As far as I'm concerned, the next obvious step is to make an Apollo-style eval that tests the following question: can the model do anything dangerous without at any point saying it is going to do that dangerous thing? The o1 system card shows o1 is capable of hacking when not asked to do so, but it still has to say things like "oh maybe I could hack this thing in order to succeed".
You could scale this eval incrementally, and get a supervisor model to try and detect suss behaviour even when the og model is trying its best to avoid detection, or when it is doing things that are difficult for a human to parse because they are too complicated to readily understand.
The other relevant consideration is to keep an eye on things like o1's summaries of its own behaviour - the system card attests to a couple situations in which the summary was deceptive, but they are mostly harmless for now (eg the final output to the user expresses higher confidence in a particular answer that the actual CoT indicated).
Some excellent points (and I enjoyed the neat self-referentialism).
Headline take is I agree with you that CoT unfaithfulness - as Turpin and Lanham have operationalised it - is unlikely to pose a problem for the alignment of LLM-based systems.
I think this for the same reasons you state:
1. Unfaithfulness is primarily a function of the training distribution, only appears in particular contexts, and might potentially be avoided by simply asking the LLM to explain its rationale;
and
2. The o1 paradigm of RLing the CoT seems likely to remove unfaithfulness from o1's CoTs.
The way that these CoTs work seems make the model systematically hyper-attentive to different facets of its context window in a way that is verbalised in detail (and is typically enabled by a literal "Hmmmm..." that draws its attention to an unconsidered detail). It strikes me that this would totally rule out the chance that the model still pays attention to bias without saying it: "But wait... The user implied that option A was probably correct". This is partially an empirical question - since we can't see the o1 CoTs, I'd pipedream love to see OpenAI do and publish research on whether this is true.
This suggests to me that o1's training might already have succeeded at giving us what we'd want: an LLM that does, in fact, just say how it made its decision. (It remains an open question whether simply prompting normal LLMs to explain their rationale would also work).
The only part of the Turpin paper that remains potentially worrying to me is the (actually unsurprising) demonstrated capacity of an LLM to fabricate spurious reasoning ("shooting outside the eighteen is not a common phrase in soccer") in order to support a particular decision.

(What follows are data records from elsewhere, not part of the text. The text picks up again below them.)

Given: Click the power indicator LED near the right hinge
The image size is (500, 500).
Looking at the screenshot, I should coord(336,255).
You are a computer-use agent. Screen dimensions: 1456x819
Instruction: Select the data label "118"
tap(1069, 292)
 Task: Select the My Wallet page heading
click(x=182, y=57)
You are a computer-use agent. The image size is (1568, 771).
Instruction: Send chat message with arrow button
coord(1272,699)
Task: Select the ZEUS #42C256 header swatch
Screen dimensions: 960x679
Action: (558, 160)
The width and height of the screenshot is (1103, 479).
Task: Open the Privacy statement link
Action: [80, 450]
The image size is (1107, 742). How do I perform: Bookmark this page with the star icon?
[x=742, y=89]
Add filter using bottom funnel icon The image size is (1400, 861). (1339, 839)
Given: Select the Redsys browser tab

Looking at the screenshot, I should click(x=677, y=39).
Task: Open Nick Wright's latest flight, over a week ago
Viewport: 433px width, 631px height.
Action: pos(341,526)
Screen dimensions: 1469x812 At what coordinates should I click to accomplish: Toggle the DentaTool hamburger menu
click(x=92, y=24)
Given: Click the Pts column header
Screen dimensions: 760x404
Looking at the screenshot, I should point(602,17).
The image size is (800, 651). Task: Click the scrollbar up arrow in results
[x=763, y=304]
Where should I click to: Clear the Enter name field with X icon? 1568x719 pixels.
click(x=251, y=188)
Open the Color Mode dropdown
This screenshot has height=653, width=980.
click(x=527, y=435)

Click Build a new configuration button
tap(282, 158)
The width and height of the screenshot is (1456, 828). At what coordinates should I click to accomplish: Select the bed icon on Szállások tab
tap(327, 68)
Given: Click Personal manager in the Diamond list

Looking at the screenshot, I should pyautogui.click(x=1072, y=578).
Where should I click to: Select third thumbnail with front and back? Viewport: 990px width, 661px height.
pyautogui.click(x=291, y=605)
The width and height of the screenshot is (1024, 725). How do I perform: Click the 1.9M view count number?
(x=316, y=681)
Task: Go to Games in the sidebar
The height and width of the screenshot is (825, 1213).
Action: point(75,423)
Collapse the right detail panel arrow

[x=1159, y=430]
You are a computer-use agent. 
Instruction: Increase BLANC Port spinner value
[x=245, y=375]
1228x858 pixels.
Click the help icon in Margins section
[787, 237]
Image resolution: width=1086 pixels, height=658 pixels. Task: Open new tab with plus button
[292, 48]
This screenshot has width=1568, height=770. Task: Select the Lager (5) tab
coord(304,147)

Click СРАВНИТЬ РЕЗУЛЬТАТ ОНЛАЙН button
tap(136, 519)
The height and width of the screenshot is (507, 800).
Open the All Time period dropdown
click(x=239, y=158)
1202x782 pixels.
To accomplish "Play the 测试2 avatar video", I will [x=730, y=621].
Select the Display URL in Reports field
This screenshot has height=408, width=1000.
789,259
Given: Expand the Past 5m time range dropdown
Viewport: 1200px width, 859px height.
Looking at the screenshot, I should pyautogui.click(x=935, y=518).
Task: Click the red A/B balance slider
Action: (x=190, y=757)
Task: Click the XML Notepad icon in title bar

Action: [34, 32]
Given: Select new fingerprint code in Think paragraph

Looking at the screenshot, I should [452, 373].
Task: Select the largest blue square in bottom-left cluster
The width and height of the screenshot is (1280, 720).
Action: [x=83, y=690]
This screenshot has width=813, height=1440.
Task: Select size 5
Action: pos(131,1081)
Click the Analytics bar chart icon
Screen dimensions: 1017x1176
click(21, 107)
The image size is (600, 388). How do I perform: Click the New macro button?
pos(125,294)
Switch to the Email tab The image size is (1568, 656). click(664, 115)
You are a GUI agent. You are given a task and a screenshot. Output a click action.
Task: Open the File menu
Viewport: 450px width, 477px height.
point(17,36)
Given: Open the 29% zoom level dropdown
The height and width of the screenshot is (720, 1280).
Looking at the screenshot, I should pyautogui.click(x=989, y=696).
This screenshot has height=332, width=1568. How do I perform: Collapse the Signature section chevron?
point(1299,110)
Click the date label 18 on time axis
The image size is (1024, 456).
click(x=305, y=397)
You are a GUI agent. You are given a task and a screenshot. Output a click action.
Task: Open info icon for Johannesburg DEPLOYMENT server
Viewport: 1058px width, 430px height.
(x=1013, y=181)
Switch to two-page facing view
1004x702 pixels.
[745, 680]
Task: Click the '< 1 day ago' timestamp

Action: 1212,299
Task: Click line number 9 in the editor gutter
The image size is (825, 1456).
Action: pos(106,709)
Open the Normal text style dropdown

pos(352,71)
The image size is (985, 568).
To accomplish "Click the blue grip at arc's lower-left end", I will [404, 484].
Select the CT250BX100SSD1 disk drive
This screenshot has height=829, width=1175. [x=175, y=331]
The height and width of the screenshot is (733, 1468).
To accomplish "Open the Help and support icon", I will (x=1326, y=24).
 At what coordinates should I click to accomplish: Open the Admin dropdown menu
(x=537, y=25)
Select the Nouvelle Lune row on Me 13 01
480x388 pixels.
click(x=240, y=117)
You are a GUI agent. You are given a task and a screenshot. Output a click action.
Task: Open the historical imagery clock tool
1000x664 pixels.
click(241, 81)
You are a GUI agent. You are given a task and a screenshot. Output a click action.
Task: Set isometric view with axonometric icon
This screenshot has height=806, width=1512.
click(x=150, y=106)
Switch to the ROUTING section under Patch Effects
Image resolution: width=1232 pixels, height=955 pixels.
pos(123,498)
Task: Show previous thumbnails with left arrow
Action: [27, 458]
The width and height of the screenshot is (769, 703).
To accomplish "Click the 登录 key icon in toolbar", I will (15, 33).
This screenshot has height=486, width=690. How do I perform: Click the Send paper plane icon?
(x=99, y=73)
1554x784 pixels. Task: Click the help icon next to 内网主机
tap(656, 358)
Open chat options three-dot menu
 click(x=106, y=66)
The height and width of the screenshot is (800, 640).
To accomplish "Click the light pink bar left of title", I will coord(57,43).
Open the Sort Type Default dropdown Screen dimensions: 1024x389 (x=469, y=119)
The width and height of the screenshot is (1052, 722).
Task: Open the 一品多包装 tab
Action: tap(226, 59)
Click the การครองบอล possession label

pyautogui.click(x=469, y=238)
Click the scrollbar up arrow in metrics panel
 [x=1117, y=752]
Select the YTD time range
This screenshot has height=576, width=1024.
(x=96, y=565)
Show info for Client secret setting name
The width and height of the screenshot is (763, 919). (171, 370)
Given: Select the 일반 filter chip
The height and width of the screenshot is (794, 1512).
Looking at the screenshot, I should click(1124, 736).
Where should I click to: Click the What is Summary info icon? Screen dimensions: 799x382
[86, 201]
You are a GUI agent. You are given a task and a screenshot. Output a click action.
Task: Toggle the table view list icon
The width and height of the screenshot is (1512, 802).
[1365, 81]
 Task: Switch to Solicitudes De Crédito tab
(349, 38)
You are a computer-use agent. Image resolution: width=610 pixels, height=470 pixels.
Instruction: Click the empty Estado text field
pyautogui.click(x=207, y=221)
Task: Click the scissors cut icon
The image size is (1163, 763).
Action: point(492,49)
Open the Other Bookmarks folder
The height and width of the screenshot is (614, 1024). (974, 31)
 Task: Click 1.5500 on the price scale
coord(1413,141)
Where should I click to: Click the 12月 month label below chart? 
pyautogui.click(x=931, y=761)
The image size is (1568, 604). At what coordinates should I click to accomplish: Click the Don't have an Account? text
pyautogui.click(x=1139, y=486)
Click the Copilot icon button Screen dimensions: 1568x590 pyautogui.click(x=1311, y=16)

You can imagine all sorts of innocuous contexts that might incentivise an LLM to do this kind of thing. This might present some difficulties for oversight regimes - this is why I'd be interested in seeing whether something like o1 is capable of front-to-back undertaking an entire complex and malicious action whilst managing to obscure the actual nature of that malicious action (such that an automated LLM judge fails to detect that the action is in fact malicious).